I’m sorry, Father. She’d spent a long time by the bedside, gripping his hand. I’m sorry I have to lie to you. I’m sorry I can’t stay. Then, once darkness fell, it was time for another fast trip down from the top of the tower so Sothe could smuggle her into the city.

Raesinia didn’t get tired anymore, in the normal sense of the word, but she was still subject to a kind of mental exhaustion. Too many hours of concentration left her feeling as if her eyeballs had been boiled in tar. She grabbed her elbows behind her head, arched her back, and stretched, feeling tiny pops in her shoulders and all up and down her spine.
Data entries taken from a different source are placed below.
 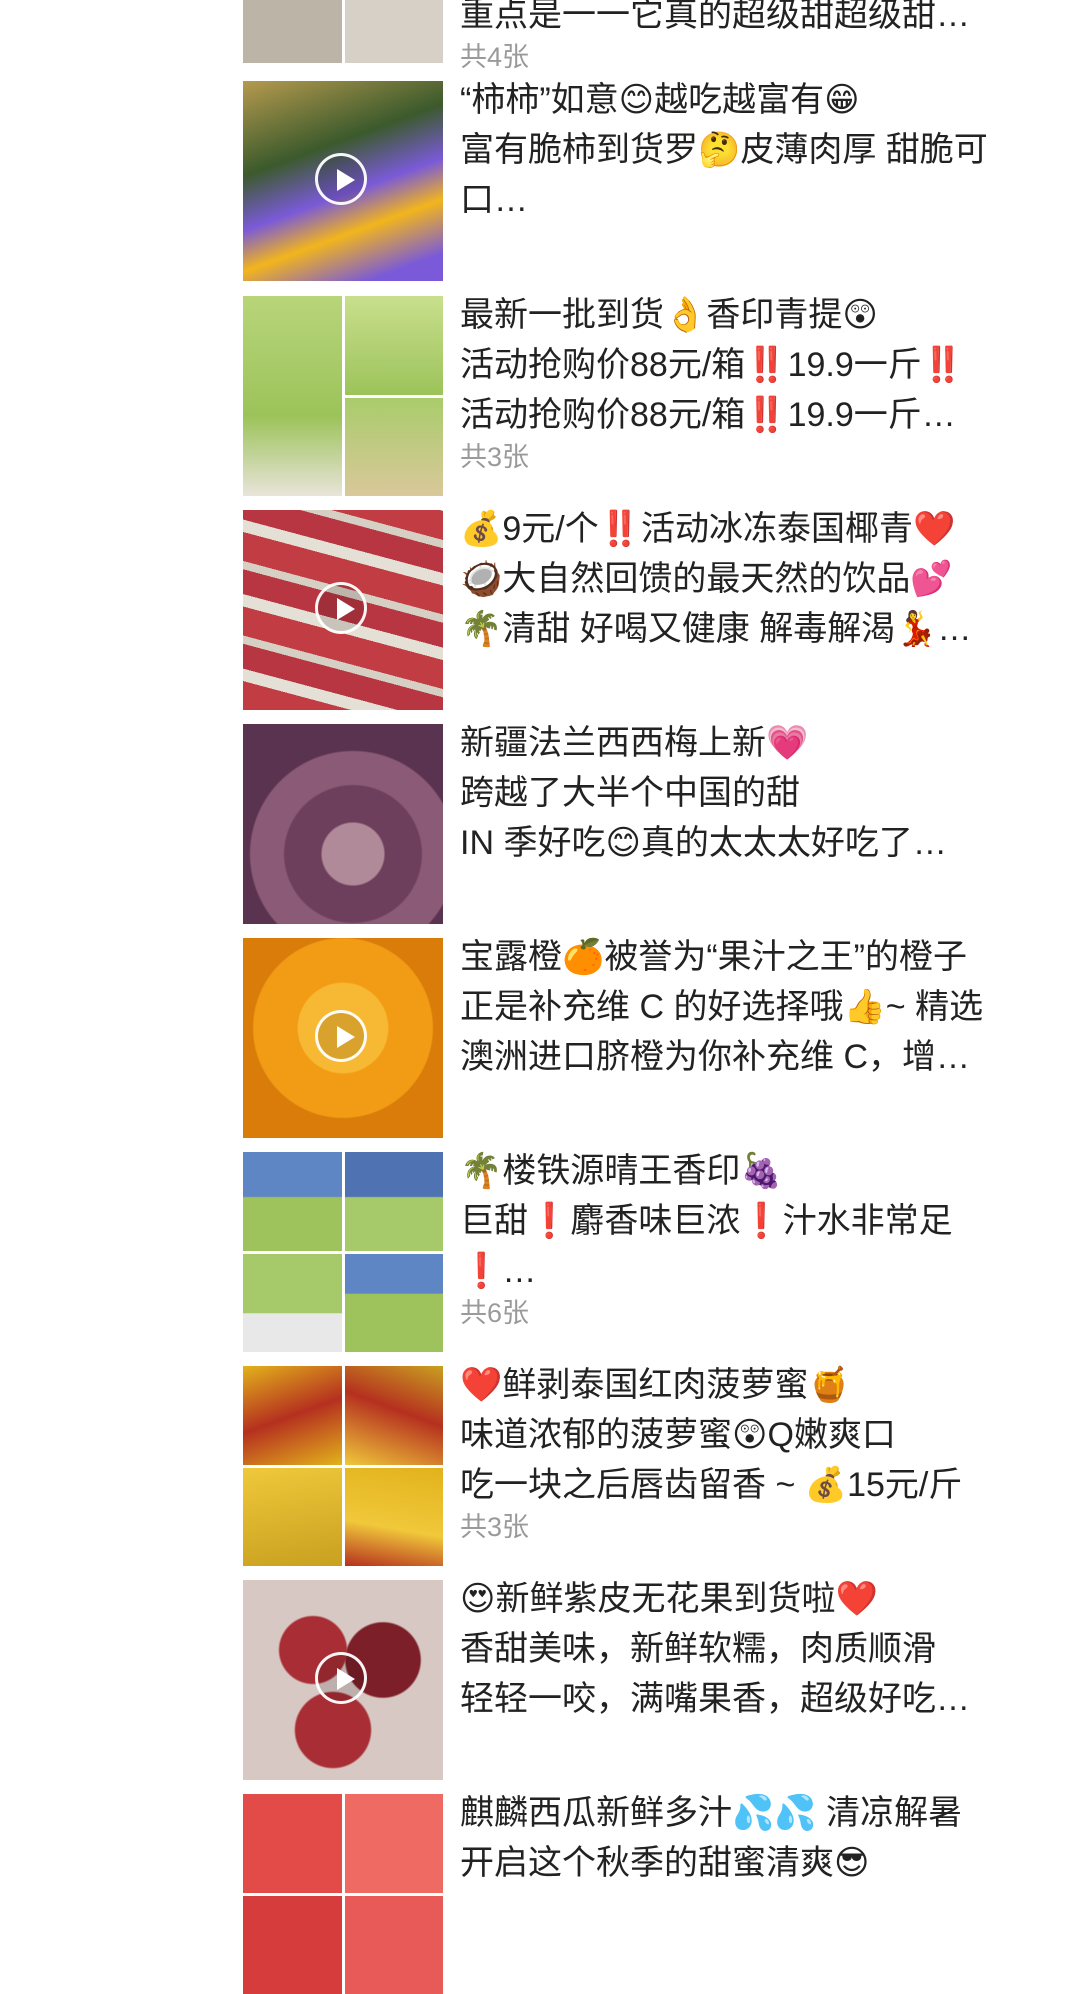 I want to click on post-text: 重点是一一它真的超级甜超级甜… 共4张, so click(x=755, y=36). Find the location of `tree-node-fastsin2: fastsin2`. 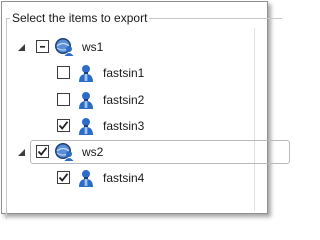

tree-node-fastsin2: fastsin2 is located at coordinates (128, 100).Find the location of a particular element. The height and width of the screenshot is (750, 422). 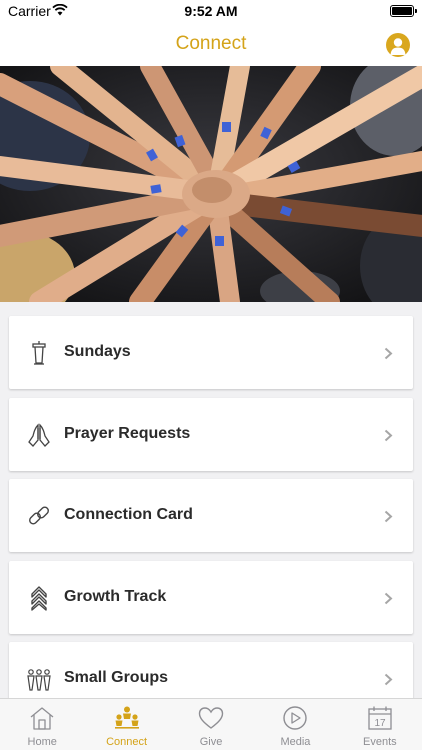

heart-icon is located at coordinates (211, 718). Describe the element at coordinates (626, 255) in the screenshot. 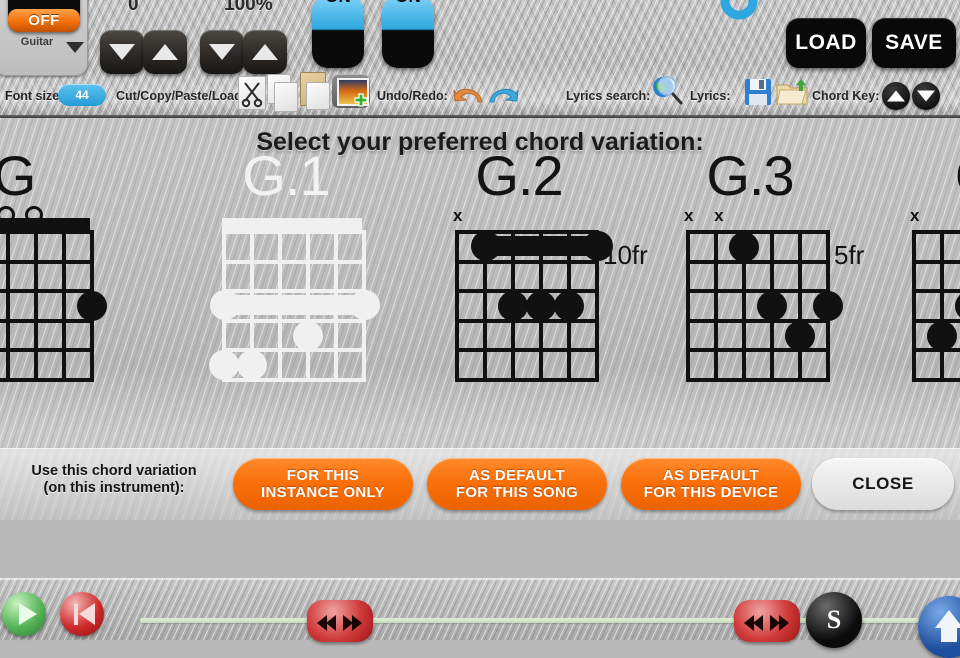

I see `fret-position-label: 10fr` at that location.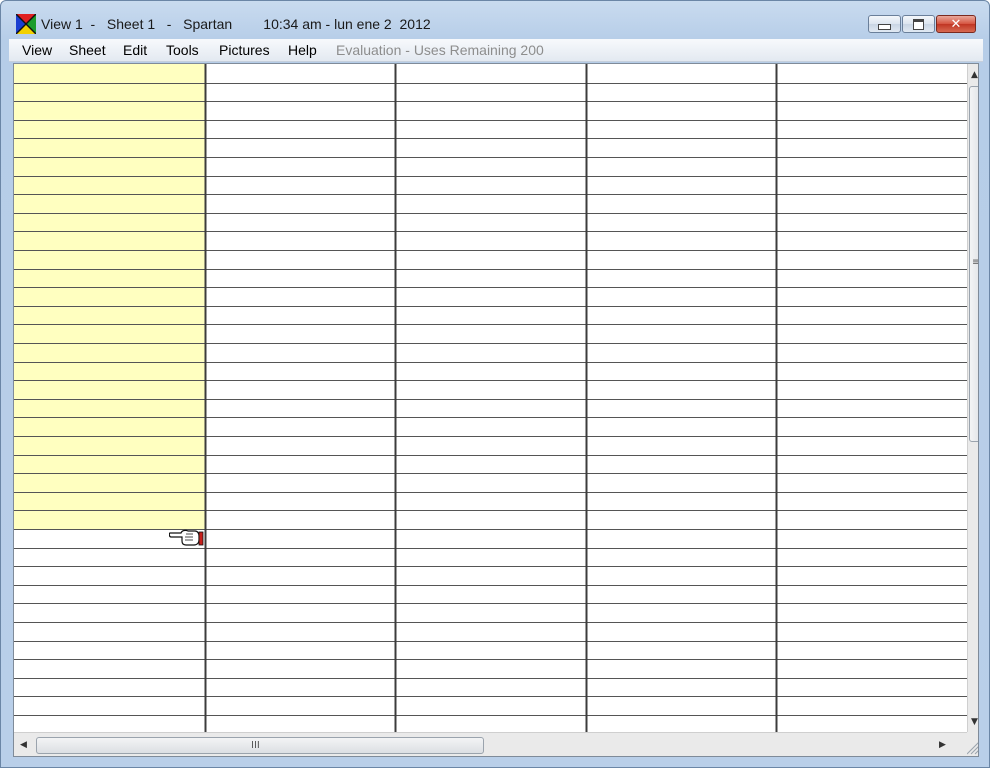 The image size is (990, 768). I want to click on scroll-down-arrow: ▼, so click(974, 722). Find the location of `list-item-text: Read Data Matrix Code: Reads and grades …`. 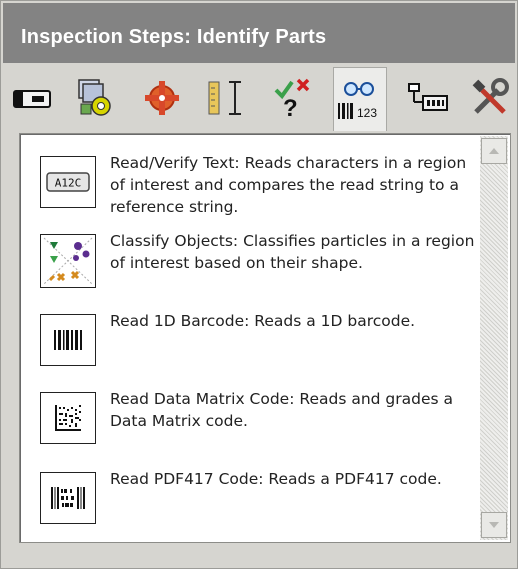

list-item-text: Read Data Matrix Code: Reads and grades … is located at coordinates (282, 410). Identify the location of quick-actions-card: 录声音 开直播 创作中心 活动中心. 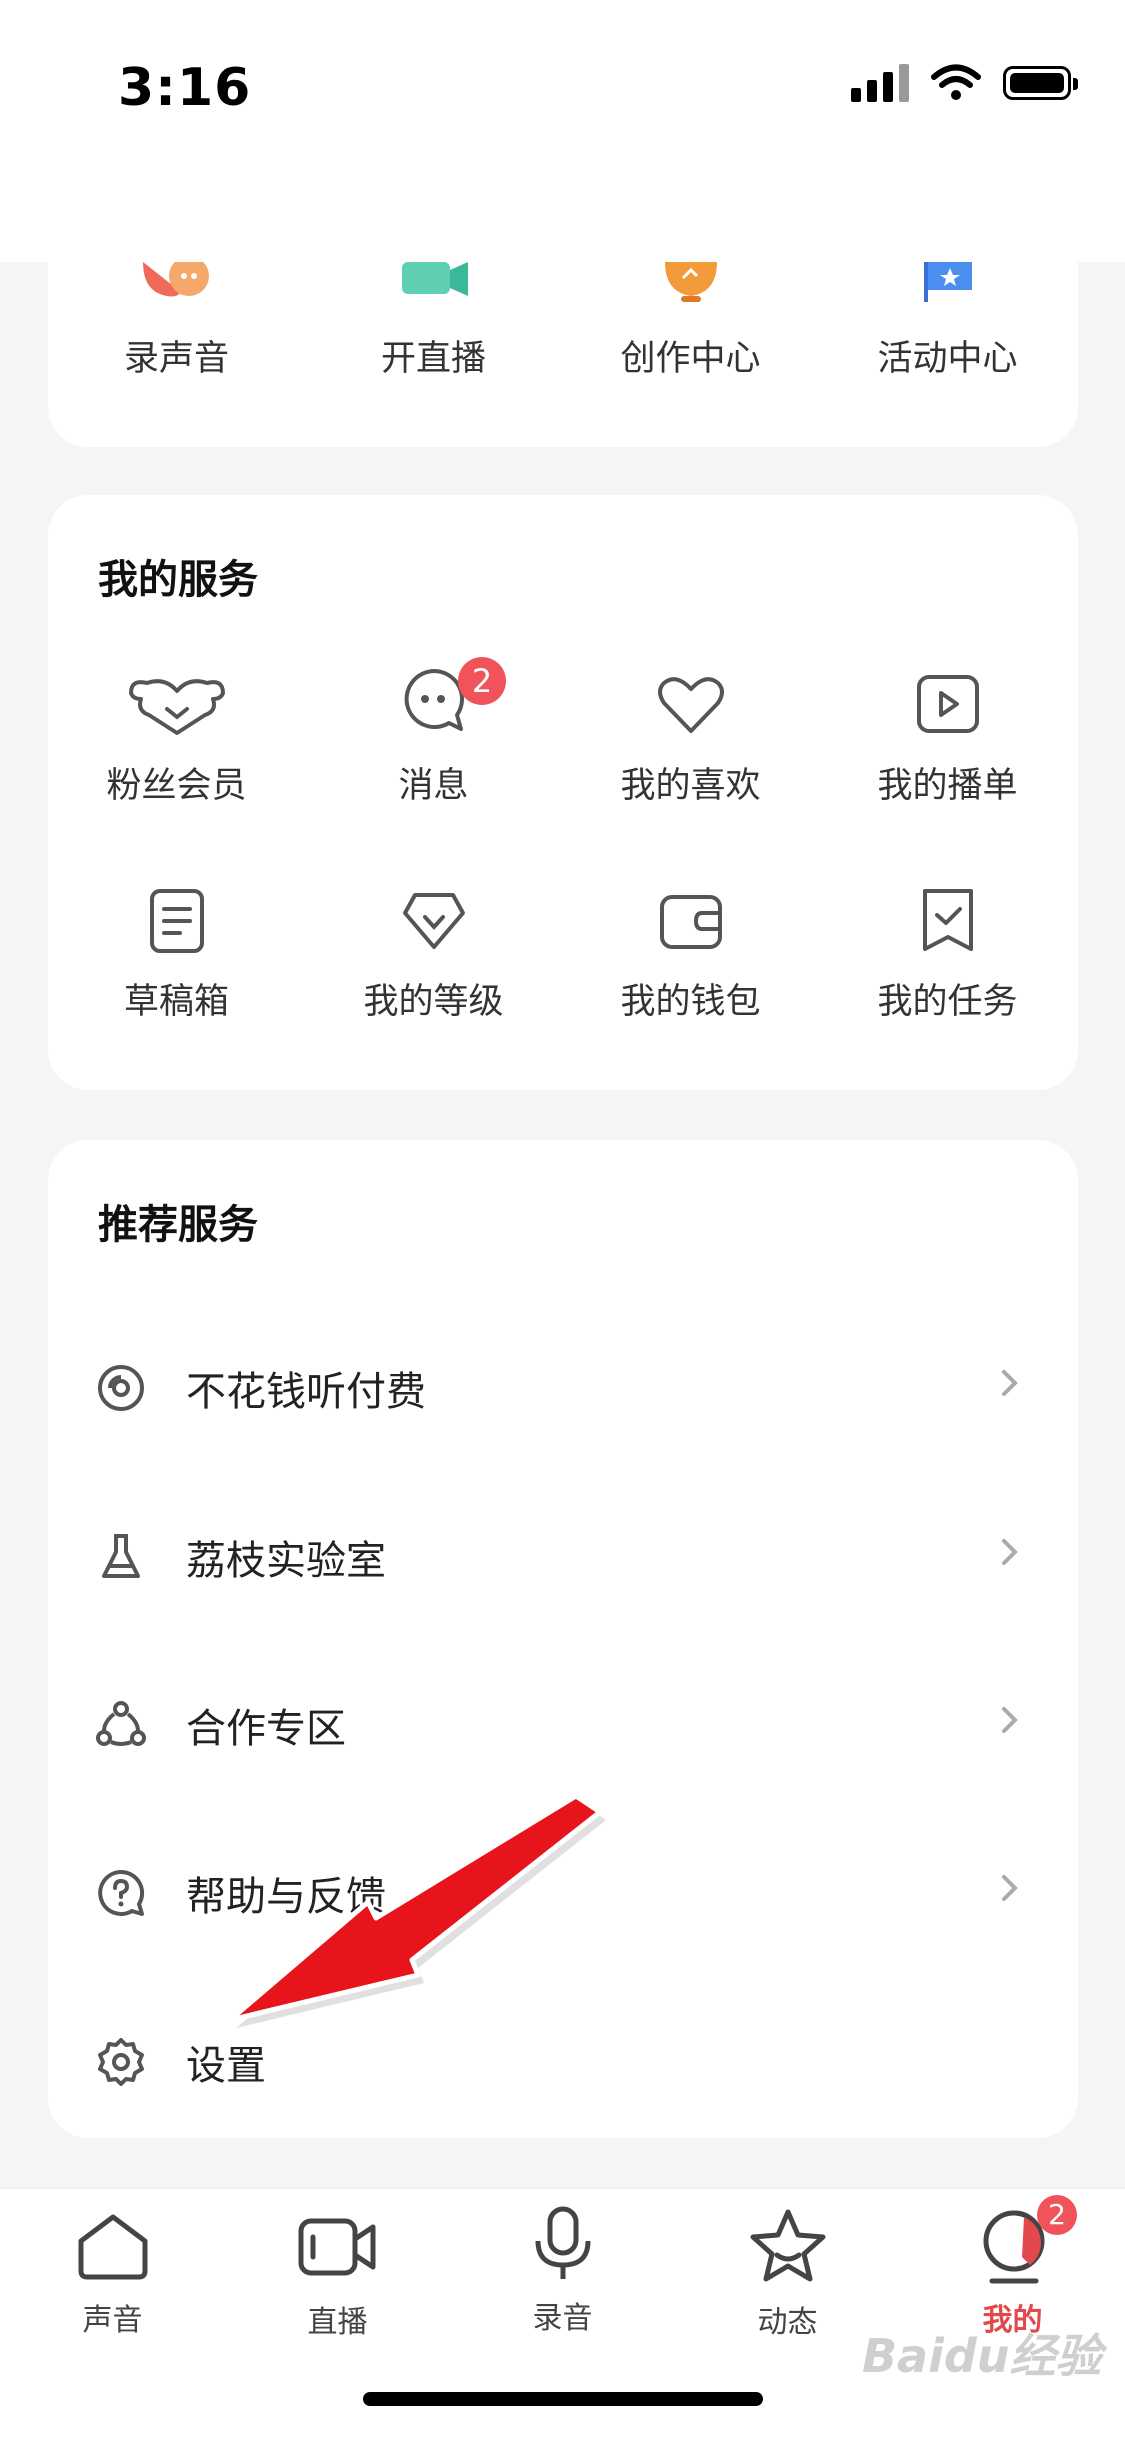
(563, 354).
Out of the corner of her eye, she saw Ben raise his head, eyes surreptitiously locked on her breasts. Raesinia hurriedly unbent and crossed her arms over her chest with an inward sigh. Ben’s infatuation, which she had regarded at first as a curiosity, was getting more and more problematic. He tried to act like the soul of courtesy, even when it meant getting in her way, and he was more insistent that she not expose herself to anything that might be dangerous. Raesinia, who went out of her way to do anything that was dangerous on the ground that it was better for her to be in the middle of it than anyone else, was left in an awkward position.